**İstek A:** Üstad ve ictihad üzerine metinde Allah Teâlâ'nın buyurduğu sözler olarak tırnak içinde verilen alıntıları bul ve her birinin yalnızca ilk cümlesini yaz.
**İstek B:** Üstad ve ictihad üzerine metne göre terbiye üstadı kime farz olur?
**İstek C:** Üstad ve ictihad üzerine metni son cümlesinden sonra aynı konuyla sürdür.

**Alıntı metin:**
——————————

Üstad, iki kısımdır: 1. İlim üstadı 2. Terbiye üstadı.

  1. İlim üstadı: Herkese farz-ı ayındır.
  2. Terbiye üstadı: Herkese farz değildir. Nefis terbiyesini kendi başına yapamayana farz olur. Terbiye üstadı, asrın insaf sahibi âlimlerinin hüsn-i zan edip ehliyetli ve kemal sahibi dediği âlim ve ârif olan kimsedir.

Allah Teâlâ, Kur’ân-ı Kerîm’de insanları ikiye ayırmıştır: Avam ve havas. Avam, müctehid olmayan; havas, müctehid olan kimsedir.

Avam için Allah Teâlâ şöyle buyurmuştur:

“Bilmiyor iseniz zikir (Kur’ân ve hadisten hüküm çıkaran ictihad) ehline sorun!”6

En büyük veli de olsa ictihad ehli değilse müctehide yani âyet-i kerîmelerden ve hadis-i şeriflerden hüküm çıkaran kimseye sorması gerekir. Bu konuda yine Allah Teâlâ:

“Kendilerine güven veya korku hususunda bir haber geldiğinde onu yayarlar; hâlbuki o haberi Peygambere ve içlerinden emir sahibi olanlara götürselerdi, onlardan istinbâta (âyet ve hadislerden hüküm çıkarmaya) kadir olanlar onu anlar, bilirdi. Allah’ın sizin üzerinizde fazlı ve rahmeti olmasaydı, pek azınız dışında, şeytana uyardınız.”7 buyurmuştur.

Havassa da Allah Teâlâ şöyle buyurmuştur: “..Eğer bir şey hakkında çekişirseniz onu Allah (Kur’ân)’a ve Rasûl (Sünnet)’e götürün, eğer Allah’a ve âhiret gününe inanıyorsanız. Bu, hem hayırlı hem netice itibariyle daha güzeldir.”8

Özetle; eğer kişi, müctehid değil avamdan ise müctehide sorar, müctehid ise Kur’ân’a ve sünnete müracaat eder. Hiçbir kimse hüküm koyamaz. Hükmü, ancak Allah Teâlâ koyar. Müçtehid ise ictihad usûlü ile âyetlerden ve hadislerden hüküm çıkarır.

——————————

**Gösterilen öğeler:**
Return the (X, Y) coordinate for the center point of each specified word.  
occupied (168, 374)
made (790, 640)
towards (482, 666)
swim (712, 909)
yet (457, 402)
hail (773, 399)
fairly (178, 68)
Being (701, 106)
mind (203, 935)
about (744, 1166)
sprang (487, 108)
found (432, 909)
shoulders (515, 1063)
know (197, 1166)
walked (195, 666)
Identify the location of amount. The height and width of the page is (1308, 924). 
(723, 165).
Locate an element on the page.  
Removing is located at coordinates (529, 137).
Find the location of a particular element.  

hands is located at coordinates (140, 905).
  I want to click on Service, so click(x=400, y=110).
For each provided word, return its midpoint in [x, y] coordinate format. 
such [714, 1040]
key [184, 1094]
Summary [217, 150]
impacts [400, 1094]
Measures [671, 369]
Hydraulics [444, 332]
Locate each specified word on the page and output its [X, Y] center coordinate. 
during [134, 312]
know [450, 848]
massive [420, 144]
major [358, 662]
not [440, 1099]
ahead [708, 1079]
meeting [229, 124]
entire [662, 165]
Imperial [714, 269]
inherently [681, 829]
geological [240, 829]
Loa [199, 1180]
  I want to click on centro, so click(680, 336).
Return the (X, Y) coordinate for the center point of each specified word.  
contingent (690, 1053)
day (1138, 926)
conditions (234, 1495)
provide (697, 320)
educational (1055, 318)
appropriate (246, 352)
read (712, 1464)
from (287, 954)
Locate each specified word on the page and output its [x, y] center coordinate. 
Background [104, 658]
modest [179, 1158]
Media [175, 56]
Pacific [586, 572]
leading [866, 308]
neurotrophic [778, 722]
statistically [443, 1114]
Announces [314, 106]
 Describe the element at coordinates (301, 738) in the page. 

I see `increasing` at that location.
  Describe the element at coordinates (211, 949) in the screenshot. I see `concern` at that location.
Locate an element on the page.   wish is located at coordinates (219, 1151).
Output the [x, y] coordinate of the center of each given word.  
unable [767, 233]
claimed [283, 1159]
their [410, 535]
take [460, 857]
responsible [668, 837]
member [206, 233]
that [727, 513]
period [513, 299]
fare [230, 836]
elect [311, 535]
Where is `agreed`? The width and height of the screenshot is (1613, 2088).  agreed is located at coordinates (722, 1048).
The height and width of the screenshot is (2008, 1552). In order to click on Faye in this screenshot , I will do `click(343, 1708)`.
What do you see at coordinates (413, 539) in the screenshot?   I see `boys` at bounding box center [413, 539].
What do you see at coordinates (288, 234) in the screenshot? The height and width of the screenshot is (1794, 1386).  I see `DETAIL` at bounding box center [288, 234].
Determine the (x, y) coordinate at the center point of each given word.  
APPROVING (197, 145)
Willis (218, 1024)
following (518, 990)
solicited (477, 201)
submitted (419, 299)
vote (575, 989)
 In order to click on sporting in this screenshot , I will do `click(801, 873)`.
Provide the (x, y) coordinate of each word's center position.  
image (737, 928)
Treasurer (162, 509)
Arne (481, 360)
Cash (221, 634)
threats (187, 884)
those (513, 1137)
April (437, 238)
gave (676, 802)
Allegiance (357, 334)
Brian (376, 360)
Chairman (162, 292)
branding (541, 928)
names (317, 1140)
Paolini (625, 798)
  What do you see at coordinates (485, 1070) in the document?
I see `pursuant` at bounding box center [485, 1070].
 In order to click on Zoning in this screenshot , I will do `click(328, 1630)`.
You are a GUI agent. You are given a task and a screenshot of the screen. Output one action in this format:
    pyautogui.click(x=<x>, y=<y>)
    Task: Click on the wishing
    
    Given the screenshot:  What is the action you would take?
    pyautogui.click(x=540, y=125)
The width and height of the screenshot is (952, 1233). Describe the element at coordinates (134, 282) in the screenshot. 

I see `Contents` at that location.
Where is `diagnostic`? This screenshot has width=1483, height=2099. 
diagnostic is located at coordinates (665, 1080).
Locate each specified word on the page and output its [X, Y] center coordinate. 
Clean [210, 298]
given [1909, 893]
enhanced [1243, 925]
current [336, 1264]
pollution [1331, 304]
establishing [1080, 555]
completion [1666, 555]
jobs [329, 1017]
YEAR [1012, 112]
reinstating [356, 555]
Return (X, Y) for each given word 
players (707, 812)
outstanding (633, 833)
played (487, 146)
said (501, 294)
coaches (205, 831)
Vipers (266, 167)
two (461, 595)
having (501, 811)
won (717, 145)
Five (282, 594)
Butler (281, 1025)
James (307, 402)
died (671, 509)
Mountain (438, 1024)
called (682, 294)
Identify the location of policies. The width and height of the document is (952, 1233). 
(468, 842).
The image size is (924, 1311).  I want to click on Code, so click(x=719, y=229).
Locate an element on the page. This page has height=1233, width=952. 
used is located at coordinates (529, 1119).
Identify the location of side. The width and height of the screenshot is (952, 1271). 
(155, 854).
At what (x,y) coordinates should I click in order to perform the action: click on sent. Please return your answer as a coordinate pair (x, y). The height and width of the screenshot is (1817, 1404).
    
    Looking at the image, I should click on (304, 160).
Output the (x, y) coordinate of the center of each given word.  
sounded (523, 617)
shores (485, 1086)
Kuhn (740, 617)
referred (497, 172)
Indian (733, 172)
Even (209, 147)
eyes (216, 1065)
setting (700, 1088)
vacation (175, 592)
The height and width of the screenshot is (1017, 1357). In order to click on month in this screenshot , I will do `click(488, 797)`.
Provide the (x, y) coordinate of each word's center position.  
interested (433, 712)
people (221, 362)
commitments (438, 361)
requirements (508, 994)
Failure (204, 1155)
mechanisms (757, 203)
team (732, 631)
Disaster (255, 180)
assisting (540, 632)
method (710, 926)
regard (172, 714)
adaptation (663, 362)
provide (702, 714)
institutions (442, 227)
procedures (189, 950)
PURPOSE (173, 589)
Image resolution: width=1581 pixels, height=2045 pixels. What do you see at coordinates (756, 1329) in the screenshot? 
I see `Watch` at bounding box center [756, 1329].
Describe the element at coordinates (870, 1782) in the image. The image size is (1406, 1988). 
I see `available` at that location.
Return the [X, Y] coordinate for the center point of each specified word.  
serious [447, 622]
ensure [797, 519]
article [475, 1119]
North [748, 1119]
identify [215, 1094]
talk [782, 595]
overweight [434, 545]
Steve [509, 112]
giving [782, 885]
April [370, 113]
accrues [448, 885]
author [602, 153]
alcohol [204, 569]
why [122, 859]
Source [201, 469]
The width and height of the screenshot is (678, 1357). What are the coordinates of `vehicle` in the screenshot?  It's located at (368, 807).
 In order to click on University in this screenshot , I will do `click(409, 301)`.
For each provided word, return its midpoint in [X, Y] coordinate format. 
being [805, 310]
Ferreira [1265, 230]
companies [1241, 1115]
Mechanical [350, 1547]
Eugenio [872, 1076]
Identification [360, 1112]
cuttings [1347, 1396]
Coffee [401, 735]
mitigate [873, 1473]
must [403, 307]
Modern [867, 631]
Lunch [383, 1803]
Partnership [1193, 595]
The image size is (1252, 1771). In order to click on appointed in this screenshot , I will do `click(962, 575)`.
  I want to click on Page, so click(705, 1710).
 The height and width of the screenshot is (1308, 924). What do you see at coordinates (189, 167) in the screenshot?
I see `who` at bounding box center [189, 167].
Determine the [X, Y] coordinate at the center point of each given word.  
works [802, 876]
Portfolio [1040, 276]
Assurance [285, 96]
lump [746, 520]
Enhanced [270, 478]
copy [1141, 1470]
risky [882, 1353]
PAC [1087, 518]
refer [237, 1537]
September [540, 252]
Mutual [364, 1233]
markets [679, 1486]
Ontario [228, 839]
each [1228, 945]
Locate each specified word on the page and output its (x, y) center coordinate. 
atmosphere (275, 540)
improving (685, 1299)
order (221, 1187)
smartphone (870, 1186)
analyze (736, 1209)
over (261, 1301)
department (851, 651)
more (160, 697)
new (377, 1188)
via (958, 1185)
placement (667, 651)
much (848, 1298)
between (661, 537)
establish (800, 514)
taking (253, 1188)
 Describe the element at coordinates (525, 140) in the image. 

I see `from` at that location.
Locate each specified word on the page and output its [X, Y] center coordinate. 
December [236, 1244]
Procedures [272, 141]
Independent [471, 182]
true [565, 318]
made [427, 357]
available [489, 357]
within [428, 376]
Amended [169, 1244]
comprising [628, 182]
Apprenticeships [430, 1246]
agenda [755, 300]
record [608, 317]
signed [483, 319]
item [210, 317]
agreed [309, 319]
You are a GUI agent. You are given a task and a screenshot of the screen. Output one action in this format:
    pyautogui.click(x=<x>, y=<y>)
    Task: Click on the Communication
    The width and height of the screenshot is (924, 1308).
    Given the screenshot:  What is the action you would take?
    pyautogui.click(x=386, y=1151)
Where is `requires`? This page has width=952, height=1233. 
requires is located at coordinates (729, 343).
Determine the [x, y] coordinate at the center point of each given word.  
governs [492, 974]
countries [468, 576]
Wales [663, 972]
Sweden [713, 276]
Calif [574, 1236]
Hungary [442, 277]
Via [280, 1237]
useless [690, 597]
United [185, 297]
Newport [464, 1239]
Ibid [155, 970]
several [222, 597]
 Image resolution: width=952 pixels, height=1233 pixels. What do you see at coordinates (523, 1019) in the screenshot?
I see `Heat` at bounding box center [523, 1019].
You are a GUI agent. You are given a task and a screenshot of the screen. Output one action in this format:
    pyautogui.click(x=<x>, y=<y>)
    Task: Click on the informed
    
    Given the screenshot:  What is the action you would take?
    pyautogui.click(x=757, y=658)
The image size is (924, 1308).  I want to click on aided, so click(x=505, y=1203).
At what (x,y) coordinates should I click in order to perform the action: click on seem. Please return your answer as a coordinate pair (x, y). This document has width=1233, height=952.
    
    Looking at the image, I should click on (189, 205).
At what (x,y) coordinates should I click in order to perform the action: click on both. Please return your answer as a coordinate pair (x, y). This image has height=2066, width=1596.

——————————

**Doğru cevap A:**
- “Bilmiyor iseniz zikir (Kur’ân ve hadisten hüküm çıkaran ictihad) ehline sorun!”
- “Kendilerine güven veya korku hususunda bir haber geldiğinde onu yayarlar; hâlbuki o haberi Peygambere ve içlerinden emir sahibi olanlara götürselerdi, onlardan istinbâta (âyet ve hadislerden hüküm çıkarmaya) kadir olanlar onu anlar, bilirdi.”
- “..Eğer bir şey hakkında çekişirseniz onu Allah (Kur’ân)’a ve Rasûl (Sünnet)’e götürün, eğer Allah’a ve âhiret gününe inanıyorsanız.”

**Doğru cevap B:** Nefis terbiyesini kendi başına yapamayana farz olur.

**Doğru cevap C:**
Âyet-i kerîmeleri anlamak için tefsirlere, hadis-i şerifleri anlamak için şerhlere bakmak gerekir. Ancak tefsiri doğru anlamak için tefsir usulünü, hadisi doğru anlamak için hadis usulünü, fıkhı anlamak için fıkıh usulünü anlayıp kavramak gerekir. Bunlardan önce de bunları seviyeli bir âlimden öğrenmek, kitaplardan anlayacak seviyeye gelince de kitaplara müracaat etmek gerekir.

  1. Haftada bir, faydalı bir ilim meclisinde bulunun.

Niyetlerinde ihlâs-ı tâmme, bilgileri sahih ve amellerinde sünnet-i seniyye bulunan bir ilim meclisinde, sekinet, rahmet ve melek bulunur. Bu esnada elde edilen bu güzellikleri, yalnız başına okurken elde etmek zor olur. Bunun delili şu hadis-i şeriftir:

“Bir cemaat, Allah’ın evlerinden bir evde toplanır, Allah’ın kitabını okur ve aralarında ders yapar/müzakere ederlerse, üzerlerine sekinet iner, onları rahmet kaplar ve melekler onların etraflarını kuşatır. Allah Teâlâ da o kimseleri kendi nezdinde bulunanların arasında anar.”9

Abdullah b. Amr b. As (r. anhümâ) anlatıyor: “Rasûlullah (s.a.v), bir gün odalarının birisinden çıkıp mescide girdi. Bu esnada iki halka (şeklinde oturmuş iki grup) ile karşılaştı. Bunlardan bir halka, Kur’ân okuyor ve Allah’a dua ediyor, diğer halka da ilim öğreniyor ve öğretiyorlardı. Bunun üzerine Hz. Peygamber (s.a.v):

“(Bunların) hepsi hayır üzeredirler. Şunlar, Kur’ân okuyorlar ve Allah’a dua ediyorlar. Eğer Allah dilerse onlara (isteklerini) verir ve dilerse vermez. (Diğer cemaate işaretle) bunlar da (ilim) öğreniyorlar ve öğretiyorlar. Ben de ancak muallim/öğretici olarak gönderildim.” buyurdu ve hemen bunların yanına oturdular.”10

  1. Hayatta istişare edeceğiniz bir kimseniz bulunsun.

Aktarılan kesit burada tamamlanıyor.